Described as “loneliness personified” by editorialist Massimo Gramellini on the front page of Italy’s most popular daily newspaper, the Corriere della Sera, the horrific discovery has rocked her community, and the shock has spread throughout Italy and beyond.
As Italian daily newspaper Il Messaggero so aptly said:
The mystery of Marinella’s invisible life behind the closed gate of her cottage teaches us a terrible lesson. The real sadness is not that the others did not notice her death. It is that they did not realize Marinella Beretta was alive.”
In the Mediterranean country so often associated with family and community, the national statistics institute (ISTAT) reported in 2018 that 40% of Italians over 75 live alone, according to a report in CBS News. And tragically, the same proportion shared that they had no family or friends to lean on in an emergency.
Italy’s Family Minister, Elena Bonetti, shared her thoughts in a Facebook post:
What happened to Marinella Beretta in Como, the forgotten loneliness, hurts our consciences. We have a duty, as a community that wants to remain united, to remember her life… no one must be left alone.”
While it is unbearable to think of the septuagenarian sitting there alone, her death will hopefully serve as a valuable lesson to us all — not only to reach out to the seniors in our lives and community, but to hold on tight to the family unit, from the young to the old.
Pope Francis frequently talks of the elderly in his addresses. Here are just a few of his most pertinent quotes to inspire us all to take better care of our elderly generation:
“Our grandparents, who nourished our own lives, now hunger for our attention and our love; they long for our closeness. Let us life up our eyes and see them, even as Jesus sees us.”

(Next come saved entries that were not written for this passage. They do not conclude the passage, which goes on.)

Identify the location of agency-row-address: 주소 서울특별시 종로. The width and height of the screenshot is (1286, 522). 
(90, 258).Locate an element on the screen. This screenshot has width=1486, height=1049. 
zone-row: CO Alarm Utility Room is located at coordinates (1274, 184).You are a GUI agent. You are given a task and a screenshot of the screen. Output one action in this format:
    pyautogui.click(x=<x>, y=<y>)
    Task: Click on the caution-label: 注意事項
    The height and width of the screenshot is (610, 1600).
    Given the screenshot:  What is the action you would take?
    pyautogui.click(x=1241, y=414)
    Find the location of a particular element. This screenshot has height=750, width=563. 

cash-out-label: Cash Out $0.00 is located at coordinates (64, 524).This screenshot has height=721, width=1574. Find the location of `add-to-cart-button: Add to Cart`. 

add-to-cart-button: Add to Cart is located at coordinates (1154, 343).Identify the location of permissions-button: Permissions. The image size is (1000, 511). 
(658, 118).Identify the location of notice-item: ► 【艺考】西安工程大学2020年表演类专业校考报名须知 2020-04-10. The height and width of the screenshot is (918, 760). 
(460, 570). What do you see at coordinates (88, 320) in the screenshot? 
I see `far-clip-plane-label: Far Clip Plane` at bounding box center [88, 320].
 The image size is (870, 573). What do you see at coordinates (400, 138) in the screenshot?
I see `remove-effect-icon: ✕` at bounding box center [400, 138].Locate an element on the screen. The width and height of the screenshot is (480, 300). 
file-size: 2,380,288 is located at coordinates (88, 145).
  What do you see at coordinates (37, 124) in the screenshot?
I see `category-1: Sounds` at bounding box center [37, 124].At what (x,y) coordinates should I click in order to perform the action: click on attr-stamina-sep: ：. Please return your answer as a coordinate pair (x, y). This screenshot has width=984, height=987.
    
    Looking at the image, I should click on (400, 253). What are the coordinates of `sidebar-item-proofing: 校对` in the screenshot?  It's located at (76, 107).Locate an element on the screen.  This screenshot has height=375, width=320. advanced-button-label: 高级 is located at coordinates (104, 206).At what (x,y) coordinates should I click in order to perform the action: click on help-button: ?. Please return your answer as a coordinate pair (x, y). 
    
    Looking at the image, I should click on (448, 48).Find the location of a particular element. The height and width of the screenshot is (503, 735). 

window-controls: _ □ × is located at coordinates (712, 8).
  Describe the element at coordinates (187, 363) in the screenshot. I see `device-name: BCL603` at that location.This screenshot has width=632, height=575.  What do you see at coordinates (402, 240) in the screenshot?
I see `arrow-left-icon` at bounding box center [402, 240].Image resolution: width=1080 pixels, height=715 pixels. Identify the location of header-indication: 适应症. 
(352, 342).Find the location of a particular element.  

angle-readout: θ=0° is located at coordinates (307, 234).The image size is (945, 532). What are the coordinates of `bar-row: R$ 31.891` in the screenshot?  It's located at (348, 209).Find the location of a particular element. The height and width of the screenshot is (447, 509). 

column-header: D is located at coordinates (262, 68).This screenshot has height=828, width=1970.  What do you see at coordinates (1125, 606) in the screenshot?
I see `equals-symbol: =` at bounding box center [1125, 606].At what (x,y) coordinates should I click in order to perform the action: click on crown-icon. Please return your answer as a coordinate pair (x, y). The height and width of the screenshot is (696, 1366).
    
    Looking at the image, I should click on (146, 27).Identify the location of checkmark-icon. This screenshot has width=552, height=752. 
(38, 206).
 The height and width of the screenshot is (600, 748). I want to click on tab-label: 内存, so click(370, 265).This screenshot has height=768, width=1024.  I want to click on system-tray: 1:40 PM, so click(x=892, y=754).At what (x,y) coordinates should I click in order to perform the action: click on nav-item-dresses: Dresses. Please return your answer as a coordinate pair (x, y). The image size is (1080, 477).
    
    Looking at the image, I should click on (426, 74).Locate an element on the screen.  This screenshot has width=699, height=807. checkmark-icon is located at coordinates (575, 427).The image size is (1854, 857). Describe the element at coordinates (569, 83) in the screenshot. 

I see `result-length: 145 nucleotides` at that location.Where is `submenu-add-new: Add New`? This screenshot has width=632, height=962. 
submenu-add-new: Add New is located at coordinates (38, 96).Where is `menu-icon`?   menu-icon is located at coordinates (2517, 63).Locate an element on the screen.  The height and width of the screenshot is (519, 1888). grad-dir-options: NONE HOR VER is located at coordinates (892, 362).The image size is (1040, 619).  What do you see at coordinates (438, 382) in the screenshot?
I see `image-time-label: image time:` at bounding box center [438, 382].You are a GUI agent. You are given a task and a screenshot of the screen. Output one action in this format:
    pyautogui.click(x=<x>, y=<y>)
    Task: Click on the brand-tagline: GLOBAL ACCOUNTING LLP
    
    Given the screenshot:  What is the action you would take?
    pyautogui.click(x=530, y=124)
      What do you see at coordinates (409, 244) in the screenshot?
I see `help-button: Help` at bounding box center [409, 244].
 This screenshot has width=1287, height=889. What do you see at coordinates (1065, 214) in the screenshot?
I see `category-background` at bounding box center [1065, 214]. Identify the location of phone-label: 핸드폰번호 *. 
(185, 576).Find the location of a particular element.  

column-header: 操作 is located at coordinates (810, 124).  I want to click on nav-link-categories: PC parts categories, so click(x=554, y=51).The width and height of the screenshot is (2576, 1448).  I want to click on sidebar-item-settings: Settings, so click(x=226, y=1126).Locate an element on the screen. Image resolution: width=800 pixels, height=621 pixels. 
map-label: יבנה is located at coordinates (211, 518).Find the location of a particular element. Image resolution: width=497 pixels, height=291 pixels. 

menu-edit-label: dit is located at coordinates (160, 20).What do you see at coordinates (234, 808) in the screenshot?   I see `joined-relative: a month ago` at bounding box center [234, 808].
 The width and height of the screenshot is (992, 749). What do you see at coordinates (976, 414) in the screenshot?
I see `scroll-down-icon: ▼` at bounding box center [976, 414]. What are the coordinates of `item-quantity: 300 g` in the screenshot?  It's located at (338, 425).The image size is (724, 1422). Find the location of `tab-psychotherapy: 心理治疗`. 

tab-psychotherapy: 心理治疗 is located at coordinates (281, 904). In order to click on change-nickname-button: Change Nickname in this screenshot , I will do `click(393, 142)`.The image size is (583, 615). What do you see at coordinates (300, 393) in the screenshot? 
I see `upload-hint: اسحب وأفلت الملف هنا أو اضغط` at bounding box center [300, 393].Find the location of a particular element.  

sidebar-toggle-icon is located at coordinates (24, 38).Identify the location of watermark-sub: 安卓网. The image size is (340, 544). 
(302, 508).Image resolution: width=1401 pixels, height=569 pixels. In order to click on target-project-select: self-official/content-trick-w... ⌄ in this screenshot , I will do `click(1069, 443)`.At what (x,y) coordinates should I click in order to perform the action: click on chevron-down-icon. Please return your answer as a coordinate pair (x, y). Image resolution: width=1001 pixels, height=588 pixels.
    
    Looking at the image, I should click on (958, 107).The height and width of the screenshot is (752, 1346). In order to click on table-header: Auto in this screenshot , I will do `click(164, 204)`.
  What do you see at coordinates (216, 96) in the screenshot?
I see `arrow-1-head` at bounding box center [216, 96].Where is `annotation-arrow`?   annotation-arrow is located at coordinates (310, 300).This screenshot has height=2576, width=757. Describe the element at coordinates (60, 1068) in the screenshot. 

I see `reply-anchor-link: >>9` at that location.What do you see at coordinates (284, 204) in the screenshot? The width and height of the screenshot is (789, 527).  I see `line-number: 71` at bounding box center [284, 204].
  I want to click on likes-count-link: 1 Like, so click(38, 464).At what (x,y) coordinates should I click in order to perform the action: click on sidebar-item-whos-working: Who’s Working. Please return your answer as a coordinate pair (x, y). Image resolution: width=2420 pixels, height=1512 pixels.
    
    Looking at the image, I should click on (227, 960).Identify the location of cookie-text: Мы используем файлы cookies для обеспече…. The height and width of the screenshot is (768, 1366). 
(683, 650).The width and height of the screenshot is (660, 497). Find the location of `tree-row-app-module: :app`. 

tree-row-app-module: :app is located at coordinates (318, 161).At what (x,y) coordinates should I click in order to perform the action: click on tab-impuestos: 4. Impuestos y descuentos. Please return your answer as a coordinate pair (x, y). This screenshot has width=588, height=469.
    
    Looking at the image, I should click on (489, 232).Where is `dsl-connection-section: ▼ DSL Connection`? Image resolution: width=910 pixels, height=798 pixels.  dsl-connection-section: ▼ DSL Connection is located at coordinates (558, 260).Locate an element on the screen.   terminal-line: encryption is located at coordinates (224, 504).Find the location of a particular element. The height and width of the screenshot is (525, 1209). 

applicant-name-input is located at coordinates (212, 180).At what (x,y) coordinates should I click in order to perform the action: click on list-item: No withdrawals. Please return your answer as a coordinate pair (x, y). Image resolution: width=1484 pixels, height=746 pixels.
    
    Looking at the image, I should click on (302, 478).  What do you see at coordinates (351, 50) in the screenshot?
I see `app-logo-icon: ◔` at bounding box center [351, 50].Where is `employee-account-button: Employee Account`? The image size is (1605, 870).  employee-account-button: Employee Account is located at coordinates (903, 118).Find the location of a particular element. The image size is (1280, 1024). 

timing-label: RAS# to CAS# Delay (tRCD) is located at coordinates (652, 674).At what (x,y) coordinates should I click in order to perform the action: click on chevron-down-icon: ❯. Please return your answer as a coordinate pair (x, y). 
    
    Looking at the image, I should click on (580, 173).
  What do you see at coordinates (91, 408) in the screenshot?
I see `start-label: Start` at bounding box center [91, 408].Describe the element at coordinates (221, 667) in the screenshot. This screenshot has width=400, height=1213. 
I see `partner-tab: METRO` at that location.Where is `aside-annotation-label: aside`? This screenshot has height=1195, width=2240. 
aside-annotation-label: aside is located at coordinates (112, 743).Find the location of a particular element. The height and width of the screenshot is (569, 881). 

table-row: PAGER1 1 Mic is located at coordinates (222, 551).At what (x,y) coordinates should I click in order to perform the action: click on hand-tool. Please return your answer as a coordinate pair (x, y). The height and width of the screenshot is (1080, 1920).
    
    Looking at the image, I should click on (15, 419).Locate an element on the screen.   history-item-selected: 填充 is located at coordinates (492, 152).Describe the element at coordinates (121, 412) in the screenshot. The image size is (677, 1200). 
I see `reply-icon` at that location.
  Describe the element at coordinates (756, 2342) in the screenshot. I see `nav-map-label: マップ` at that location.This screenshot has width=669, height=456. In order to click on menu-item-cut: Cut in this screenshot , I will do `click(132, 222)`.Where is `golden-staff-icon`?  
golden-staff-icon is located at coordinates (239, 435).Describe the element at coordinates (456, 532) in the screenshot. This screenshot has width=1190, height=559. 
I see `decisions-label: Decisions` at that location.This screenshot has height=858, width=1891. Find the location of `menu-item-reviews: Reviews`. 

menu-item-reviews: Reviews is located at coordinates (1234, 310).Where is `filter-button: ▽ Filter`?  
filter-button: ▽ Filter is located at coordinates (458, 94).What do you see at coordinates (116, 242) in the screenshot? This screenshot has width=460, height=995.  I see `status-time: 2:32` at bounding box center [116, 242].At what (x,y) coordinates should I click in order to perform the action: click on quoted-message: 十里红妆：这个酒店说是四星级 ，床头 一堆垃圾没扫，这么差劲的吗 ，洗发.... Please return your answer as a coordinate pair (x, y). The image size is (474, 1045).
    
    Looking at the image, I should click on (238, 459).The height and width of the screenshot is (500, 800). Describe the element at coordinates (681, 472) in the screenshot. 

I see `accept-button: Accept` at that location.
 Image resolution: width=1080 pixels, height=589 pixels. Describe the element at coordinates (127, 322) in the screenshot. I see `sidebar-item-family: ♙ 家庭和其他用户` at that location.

“Brothers and sisters, grandparents and the elderly are bread that nourishes our life. We are grateful to them for the watchful eyes that cared for us, the arms that held us and the knees on which we sat. For the hands that held our own and lifted us up, for the games they played with us and for the comfort of their caress. Please, let us not forget about them. Let us covenant with them. Let us learn to approach them, listen to them and never discard them. Let us cherish them and spend time with them. We will be better for it. And, together, young and old alike, we will find fulfillment at a table of sharing, blessed by God.”
“When a people cares for the old and for the young, and considers them a treasure, there is the presence of God, a promise of future.”